What you need to do :: Write out the passage of the article on modern sex slavery that begins at the words "Well, it not" and stops after "They said ...", with every word and punctuation mark unchanged.

Selected excerpt ::
========

5 Ugly Things You Learn As A Sex Slave In The Modern World
Last year we wrote an article with a woman who spent her childhood and early adulthood as a sex slave in the United States. It was horrifying and depressing and, for some reason, a bunch of readers declared our source a fraud. Their arguments boiled down to, "There's no way this kind of shit happens today!"
Well, it not only goes on, it's common. Globally, the U.N. estimates the yearly value of the human trafficking industry at $32 billion, making it the third-largest criminal industry on the planet, lagging only behind guns and drugs. The vast majority of it is sex slavery, and law enforcement almost never succeeds in punishing the culprits.
We're talking about millions of victims, probably 80 percent of them female (though all numbers are just educated guesses). How is that shit even possible? Well, to get an even clearer picture of the horror, we spoke to an expert who works with sex-trafficking victims in Europe and a former victim from right here in the U.S. of A. They said ...
Pimps Are Subtle
This one is probably very surprising to those of us whose entire concept of pimps comes from pop culture and/or flamboyant Halloween costumes.
"Costume?"
"Christina" got ensnared by a man she thought was her boyfriend. It started when she got pregnant at 18 and, angry at her family's reaction, moved to Las Vegas to start stripping. "Then I met a guy on the strip I thought was the answer to all my dreams: bought me a nice car, put me in a nice house, took me shopping. He was amazing." Holy shit, Christina got Pretty Woman'd without even having to work a street corner. That's basically the best-case scenario for a runaway in Las Vegas, right? But you already know where this shit is going:
"So here I am, thinking I'd made it. I'd met Prince Charming and my life was going to be amazing. A couple months later, Halloween night, he sat me down in the kitchen and said, 'I'm actually a pimp. And the time you've spent with me isn't free.'" Yeah, then the "subtle" technique was replaced by the more direct approach. "He told me, 'If you leave or tell anyone, I'll kill you, and I'll kill your family.' That started a year and a half of complete hell. I didn't know anything about pimps aside from rap songs or 'pimp your ride.' He explained, 'I'm going to take you, drop you off at the casino. Sit at the bar. The first person who walks up to you, tell them you want to negotiate a price.'"
And if you think casino security would help stop this? It doesn't.
See, this is what complicates the "Why not legalize prostitution? It's a transaction between two consenting adults!" argument. Where you find prostitution, you always find some who are there against their will. Not that the customers knew, or cared. "I wouldn't be surprised if not one of them knew . Nobody ever asked. It was all fun and games -- party time."

========

Data extract ::
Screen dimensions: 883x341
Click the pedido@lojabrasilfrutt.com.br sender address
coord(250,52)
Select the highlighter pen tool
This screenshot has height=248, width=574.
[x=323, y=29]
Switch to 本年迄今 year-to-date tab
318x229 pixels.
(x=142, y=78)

========

Full output ::
Well, it not only goes on, it's common. Globally, the U.N. estimates the yearly value of the human trafficking industry at $32 billion, making it the third-largest criminal industry on the planet, lagging only behind guns and drugs. The vast majority of it is sex slavery, and law enforcement almost never succeeds in punishing the culprits.
We're talking about millions of victims, probably 80 percent of them female (though all numbers are just educated guesses). How is that shit even possible? Well, to get an even clearer picture of the horror, we spoke to an expert who works with sex-trafficking victims in Europe and a former victim from right here in the U.S. of A. They said ...